Action item
Show all lines of the listing that hold the word "header".

Dataset content
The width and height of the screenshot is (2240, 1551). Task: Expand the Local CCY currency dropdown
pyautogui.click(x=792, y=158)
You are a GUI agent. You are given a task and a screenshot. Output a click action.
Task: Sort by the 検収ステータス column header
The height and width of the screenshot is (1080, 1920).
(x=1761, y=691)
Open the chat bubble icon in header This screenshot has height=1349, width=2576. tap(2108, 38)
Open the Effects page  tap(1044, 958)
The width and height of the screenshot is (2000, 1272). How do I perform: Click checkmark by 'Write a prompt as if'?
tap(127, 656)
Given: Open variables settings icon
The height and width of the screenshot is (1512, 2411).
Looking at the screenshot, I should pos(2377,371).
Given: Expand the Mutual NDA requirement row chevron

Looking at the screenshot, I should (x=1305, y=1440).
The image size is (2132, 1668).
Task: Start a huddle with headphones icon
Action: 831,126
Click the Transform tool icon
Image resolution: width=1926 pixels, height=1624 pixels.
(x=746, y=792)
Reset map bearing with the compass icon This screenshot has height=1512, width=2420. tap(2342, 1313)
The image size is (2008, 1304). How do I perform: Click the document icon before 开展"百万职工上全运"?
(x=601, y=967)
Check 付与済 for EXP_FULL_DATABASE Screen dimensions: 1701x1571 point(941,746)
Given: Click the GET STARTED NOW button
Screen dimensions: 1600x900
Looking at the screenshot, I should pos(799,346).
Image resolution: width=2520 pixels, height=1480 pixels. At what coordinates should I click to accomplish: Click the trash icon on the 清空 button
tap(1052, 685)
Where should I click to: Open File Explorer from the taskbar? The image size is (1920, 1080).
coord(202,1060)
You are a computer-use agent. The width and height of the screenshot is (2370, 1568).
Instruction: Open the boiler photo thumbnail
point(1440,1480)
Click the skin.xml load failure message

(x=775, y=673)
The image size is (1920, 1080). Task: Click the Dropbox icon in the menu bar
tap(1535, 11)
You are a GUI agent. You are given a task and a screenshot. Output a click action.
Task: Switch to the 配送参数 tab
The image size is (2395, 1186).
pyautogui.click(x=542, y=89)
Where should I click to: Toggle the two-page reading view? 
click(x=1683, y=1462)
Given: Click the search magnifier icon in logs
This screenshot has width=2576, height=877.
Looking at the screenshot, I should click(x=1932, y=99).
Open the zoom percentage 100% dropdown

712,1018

The answer
Task: Sort by the 検収ステータス column header
Open the chat bubble icon in header This screenshot has height=1349, width=2576. tap(2108, 38)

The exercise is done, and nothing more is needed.